### What you have to do
Among the entries below, how many lines hold the word "screenshot"? Reply with the number only.

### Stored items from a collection

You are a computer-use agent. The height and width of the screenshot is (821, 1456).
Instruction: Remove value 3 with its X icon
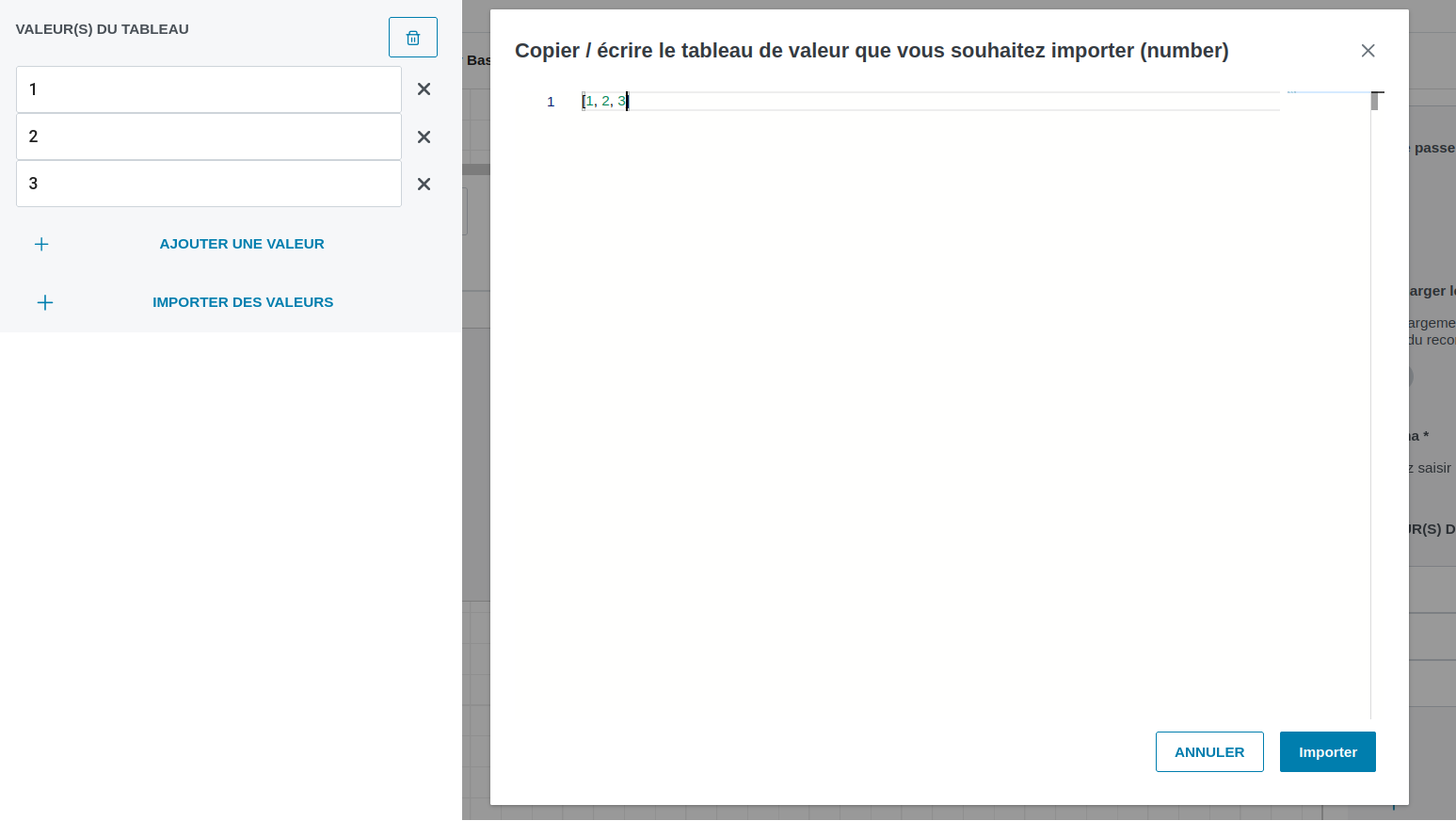pos(424,184)
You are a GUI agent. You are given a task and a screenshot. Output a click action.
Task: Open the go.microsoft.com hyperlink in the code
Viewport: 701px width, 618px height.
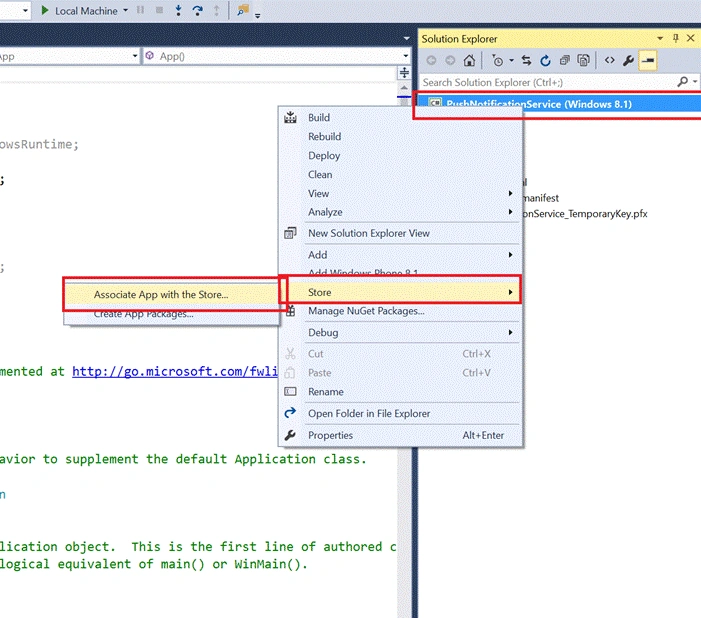tap(175, 372)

### Reply
2